§ INSTRUCTION: Could you turn the items below into a Markdown table with the columns Row and Line, numbering each line, skipping blank lines, and leaving out the pictures?

--- Start INFORMATION PROVIDED ---

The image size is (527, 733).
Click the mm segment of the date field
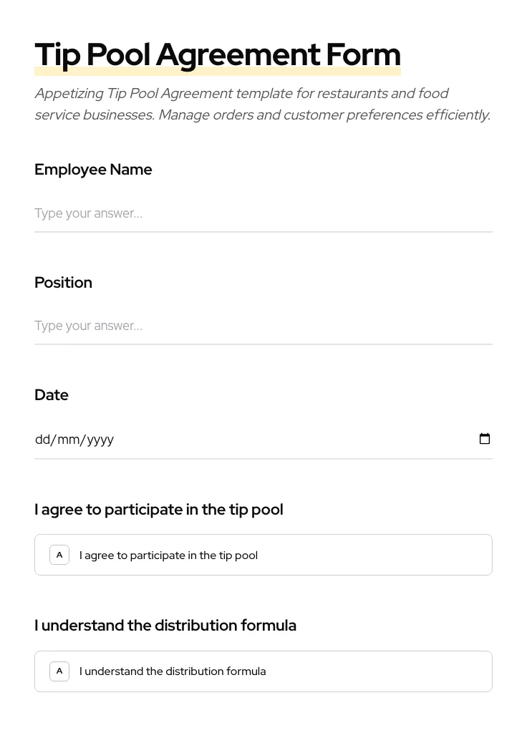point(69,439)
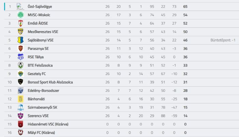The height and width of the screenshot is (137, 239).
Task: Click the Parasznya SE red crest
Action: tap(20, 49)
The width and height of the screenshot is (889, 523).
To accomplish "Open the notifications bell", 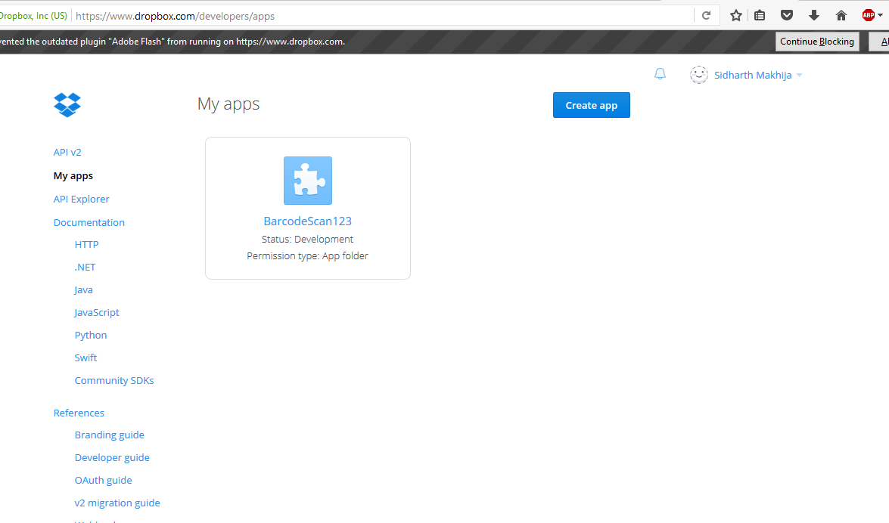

--- End INFORMATION PROVIDED ---

§ THE OUTPUT:
| Row | Line |
|---|---|
| 1 | The image size is (527, 733). |
| 2 | Click the mm segment of the date field |
| 3 | point(69,439) |
| 4 | The height and width of the screenshot is (137, 239). |
| 5 | Task: Click the Parasznya SE red crest |
| 6 | Action: tap(20, 49) |
| 7 | The width and height of the screenshot is (889, 523). |
| 8 | To accomplish "Open the notifications bell",  |